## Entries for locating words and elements
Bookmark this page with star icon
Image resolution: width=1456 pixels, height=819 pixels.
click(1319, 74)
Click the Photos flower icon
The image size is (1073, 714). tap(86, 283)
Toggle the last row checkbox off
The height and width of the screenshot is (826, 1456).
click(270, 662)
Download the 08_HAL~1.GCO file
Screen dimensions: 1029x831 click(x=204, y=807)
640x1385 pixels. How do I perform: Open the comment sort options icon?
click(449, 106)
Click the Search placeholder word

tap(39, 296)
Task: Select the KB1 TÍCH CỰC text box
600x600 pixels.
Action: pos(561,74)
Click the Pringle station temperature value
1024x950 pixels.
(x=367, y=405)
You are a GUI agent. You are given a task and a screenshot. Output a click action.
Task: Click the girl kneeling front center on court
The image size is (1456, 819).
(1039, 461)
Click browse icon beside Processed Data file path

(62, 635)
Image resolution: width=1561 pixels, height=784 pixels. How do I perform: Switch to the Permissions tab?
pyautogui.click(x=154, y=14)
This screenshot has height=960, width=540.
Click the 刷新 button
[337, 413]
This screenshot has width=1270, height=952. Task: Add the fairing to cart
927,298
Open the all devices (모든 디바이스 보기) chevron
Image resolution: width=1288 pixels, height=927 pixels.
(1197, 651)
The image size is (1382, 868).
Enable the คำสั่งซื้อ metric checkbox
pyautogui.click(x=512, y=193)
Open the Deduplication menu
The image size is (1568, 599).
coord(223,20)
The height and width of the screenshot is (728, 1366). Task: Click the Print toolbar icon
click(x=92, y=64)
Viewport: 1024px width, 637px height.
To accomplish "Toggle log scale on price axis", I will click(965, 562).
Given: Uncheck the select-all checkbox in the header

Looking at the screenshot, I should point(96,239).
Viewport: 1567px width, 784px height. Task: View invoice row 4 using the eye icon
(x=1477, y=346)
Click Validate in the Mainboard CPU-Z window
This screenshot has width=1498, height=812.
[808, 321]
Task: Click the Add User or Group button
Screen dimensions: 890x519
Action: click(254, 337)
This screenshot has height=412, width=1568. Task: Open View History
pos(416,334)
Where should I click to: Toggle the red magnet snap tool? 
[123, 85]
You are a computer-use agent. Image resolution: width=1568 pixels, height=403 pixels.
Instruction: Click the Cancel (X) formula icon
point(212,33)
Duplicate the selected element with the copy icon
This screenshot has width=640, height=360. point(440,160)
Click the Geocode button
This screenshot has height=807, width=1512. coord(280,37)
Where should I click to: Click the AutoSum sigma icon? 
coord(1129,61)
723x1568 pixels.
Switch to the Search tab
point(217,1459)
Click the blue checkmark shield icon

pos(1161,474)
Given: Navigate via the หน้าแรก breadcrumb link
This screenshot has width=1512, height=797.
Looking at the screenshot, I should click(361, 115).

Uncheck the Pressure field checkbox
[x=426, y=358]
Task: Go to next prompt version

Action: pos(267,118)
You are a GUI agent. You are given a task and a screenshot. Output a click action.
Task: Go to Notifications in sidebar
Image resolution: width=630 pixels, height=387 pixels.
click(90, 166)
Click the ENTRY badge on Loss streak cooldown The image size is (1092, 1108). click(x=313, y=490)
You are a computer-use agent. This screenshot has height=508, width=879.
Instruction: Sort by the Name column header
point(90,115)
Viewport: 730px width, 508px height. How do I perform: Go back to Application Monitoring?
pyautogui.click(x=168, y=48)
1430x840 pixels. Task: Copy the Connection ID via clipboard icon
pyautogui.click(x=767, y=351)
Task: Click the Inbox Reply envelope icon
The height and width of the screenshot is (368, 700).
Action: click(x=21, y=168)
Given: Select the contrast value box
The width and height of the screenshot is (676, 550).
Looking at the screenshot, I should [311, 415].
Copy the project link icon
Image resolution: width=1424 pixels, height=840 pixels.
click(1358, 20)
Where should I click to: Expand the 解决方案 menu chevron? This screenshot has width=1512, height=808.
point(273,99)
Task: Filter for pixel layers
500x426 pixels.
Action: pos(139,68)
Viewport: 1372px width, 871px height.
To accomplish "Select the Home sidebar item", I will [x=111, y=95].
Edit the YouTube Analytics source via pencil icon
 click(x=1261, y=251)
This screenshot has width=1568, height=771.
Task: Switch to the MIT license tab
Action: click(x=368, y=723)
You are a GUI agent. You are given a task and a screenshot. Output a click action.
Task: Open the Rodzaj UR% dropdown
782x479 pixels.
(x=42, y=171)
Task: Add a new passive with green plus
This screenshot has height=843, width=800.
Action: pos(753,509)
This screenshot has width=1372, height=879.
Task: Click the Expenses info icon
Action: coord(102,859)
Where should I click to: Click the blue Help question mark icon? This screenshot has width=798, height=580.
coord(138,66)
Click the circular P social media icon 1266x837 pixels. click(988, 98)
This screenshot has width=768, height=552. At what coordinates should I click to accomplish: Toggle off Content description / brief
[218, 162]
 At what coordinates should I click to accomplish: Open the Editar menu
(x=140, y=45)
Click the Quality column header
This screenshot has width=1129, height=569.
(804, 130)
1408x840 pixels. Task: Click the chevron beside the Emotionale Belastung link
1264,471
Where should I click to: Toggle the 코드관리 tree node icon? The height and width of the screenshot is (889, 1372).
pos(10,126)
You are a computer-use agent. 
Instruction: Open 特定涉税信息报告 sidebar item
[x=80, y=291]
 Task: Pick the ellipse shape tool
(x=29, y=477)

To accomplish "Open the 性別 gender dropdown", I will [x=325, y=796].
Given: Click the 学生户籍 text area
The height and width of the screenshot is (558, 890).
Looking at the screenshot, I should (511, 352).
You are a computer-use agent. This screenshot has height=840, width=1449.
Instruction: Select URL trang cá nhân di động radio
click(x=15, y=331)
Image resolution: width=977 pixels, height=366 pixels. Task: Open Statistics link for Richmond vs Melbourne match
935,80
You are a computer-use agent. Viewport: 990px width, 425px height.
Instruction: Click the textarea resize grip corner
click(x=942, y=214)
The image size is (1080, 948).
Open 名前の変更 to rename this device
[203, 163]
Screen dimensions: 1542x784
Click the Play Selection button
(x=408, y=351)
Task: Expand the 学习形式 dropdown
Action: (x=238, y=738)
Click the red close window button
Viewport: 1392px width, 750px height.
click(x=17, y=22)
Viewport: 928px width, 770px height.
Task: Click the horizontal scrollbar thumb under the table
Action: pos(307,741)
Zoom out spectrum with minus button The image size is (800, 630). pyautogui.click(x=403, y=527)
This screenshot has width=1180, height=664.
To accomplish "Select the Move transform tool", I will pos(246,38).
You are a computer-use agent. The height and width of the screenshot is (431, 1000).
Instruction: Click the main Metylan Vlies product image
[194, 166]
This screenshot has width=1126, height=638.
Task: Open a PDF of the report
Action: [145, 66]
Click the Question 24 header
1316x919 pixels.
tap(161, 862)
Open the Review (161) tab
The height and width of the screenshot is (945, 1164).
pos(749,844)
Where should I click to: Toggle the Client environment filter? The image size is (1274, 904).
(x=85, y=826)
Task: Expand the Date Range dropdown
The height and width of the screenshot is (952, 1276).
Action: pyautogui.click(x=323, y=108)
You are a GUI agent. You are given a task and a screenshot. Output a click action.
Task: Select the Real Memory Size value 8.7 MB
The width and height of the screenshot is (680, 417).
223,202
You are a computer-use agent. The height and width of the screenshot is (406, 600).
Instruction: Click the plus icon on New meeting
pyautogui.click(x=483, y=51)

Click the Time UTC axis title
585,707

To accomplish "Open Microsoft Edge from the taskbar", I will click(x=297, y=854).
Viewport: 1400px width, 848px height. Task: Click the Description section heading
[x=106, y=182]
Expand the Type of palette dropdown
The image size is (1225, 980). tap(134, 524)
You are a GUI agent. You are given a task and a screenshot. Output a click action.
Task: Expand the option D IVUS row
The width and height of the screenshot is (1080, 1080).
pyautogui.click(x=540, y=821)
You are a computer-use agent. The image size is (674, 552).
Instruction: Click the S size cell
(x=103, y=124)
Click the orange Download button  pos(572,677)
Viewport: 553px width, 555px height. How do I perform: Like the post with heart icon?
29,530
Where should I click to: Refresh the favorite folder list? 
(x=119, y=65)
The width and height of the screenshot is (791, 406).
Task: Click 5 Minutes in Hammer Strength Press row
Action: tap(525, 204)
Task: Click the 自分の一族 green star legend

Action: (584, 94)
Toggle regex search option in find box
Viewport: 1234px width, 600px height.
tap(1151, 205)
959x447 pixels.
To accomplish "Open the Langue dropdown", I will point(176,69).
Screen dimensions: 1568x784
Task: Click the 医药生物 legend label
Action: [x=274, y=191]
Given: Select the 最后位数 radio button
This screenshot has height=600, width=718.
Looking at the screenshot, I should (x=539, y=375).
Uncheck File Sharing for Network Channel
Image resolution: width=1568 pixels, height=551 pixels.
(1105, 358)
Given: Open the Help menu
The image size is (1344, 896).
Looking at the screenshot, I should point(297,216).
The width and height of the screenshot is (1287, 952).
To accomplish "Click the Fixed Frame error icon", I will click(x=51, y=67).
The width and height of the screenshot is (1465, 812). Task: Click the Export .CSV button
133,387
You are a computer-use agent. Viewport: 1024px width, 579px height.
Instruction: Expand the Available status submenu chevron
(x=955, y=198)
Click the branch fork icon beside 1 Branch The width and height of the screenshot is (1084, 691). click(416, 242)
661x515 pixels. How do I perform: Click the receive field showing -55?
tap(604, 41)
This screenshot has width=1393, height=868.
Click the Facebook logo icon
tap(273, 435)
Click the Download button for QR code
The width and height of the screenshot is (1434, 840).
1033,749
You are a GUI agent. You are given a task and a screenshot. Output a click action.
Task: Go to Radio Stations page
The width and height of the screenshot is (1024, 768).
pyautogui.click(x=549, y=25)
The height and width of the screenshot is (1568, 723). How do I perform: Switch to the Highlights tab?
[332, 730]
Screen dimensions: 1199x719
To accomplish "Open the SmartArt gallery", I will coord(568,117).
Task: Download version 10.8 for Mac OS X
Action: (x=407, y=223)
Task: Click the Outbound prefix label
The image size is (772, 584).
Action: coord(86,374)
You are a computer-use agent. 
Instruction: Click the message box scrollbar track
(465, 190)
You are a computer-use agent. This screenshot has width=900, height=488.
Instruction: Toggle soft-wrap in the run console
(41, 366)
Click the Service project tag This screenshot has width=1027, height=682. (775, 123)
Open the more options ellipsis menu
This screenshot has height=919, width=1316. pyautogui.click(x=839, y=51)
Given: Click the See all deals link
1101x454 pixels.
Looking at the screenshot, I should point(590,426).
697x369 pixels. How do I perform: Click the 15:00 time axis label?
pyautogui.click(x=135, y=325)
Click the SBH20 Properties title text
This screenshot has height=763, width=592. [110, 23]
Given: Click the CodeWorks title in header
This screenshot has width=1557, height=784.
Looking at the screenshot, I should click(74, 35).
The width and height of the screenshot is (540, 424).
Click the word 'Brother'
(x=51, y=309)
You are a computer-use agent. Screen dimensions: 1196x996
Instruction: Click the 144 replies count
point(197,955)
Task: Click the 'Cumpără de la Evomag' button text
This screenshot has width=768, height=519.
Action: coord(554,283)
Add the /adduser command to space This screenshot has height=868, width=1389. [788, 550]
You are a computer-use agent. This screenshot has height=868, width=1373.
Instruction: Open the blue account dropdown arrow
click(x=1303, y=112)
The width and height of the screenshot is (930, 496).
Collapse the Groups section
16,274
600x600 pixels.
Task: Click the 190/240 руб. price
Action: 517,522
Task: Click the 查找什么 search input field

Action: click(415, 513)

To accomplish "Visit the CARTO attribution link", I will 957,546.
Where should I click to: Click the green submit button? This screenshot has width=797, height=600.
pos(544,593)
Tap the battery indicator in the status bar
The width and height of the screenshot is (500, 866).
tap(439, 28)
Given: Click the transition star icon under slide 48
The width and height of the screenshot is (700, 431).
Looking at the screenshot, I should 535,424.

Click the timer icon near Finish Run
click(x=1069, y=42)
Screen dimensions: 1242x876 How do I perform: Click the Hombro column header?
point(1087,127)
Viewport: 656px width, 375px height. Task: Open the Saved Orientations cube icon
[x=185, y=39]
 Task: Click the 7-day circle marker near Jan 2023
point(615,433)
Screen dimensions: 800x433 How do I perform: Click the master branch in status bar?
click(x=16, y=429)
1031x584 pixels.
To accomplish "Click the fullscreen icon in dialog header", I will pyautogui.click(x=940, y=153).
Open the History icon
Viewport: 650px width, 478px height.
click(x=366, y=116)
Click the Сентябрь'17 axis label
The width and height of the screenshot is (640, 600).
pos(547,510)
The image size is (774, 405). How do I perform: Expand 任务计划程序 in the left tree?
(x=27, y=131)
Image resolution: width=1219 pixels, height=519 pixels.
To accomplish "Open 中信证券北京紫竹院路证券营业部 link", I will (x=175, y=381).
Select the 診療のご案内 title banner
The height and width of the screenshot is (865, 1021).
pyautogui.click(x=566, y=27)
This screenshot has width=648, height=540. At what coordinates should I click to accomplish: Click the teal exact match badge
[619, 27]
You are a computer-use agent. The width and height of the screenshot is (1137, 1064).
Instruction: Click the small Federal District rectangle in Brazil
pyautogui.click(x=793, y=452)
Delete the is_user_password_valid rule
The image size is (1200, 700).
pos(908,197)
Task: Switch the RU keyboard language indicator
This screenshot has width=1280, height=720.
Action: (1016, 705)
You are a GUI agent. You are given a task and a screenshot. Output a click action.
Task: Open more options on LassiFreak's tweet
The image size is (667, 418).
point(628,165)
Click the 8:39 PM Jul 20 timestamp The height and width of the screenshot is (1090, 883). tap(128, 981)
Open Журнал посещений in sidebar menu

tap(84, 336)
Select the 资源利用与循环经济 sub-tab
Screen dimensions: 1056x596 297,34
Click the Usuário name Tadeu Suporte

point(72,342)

## Stated problem
Output the stretch of lines from the one containing "At what coordinates should I click to accomplish: Open" through the one containing "(x=85, y=826)", both included, reproducing each line without changes.

## Exercise answer
 At what coordinates should I click to accomplish: Open the Editar menu
(x=140, y=45)
Click the Quality column header
This screenshot has width=1129, height=569.
(804, 130)
1408x840 pixels. Task: Click the chevron beside the Emotionale Belastung link
1264,471
Where should I click to: Toggle the 코드관리 tree node icon? The height and width of the screenshot is (889, 1372).
pos(10,126)
You are a computer-use agent. 
Instruction: Open 特定涉税信息报告 sidebar item
[x=80, y=291]
 Task: Pick the ellipse shape tool
(x=29, y=477)

To accomplish "Open the 性別 gender dropdown", I will [x=325, y=796].
Given: Click the 学生户籍 text area
The height and width of the screenshot is (558, 890).
Looking at the screenshot, I should (511, 352).
You are a computer-use agent. This screenshot has height=840, width=1449.
Instruction: Select URL trang cá nhân di động radio
click(x=15, y=331)
Image resolution: width=977 pixels, height=366 pixels. Task: Open Statistics link for Richmond vs Melbourne match
935,80
You are a computer-use agent. Viewport: 990px width, 425px height.
Instruction: Click the textarea resize grip corner
click(x=942, y=214)
The image size is (1080, 948).
Open 名前の変更 to rename this device
[203, 163]
Screen dimensions: 1542x784
Click the Play Selection button
(x=408, y=351)
Task: Expand the 学习形式 dropdown
Action: (x=238, y=738)
Click the red close window button
Viewport: 1392px width, 750px height.
click(x=17, y=22)
Viewport: 928px width, 770px height.
Task: Click the horizontal scrollbar thumb under the table
Action: pos(307,741)
Zoom out spectrum with minus button The image size is (800, 630). pyautogui.click(x=403, y=527)
This screenshot has width=1180, height=664.
To accomplish "Select the Move transform tool", I will pos(246,38).
You are a computer-use agent. The height and width of the screenshot is (431, 1000).
Instruction: Click the main Metylan Vlies product image
[194, 166]
This screenshot has width=1126, height=638.
Task: Open a PDF of the report
Action: [145, 66]
Click the Question 24 header
1316x919 pixels.
tap(161, 862)
Open the Review (161) tab
The height and width of the screenshot is (945, 1164).
pos(749,844)
Where should I click to: Toggle the Client environment filter? The image size is (1274, 904).
(x=85, y=826)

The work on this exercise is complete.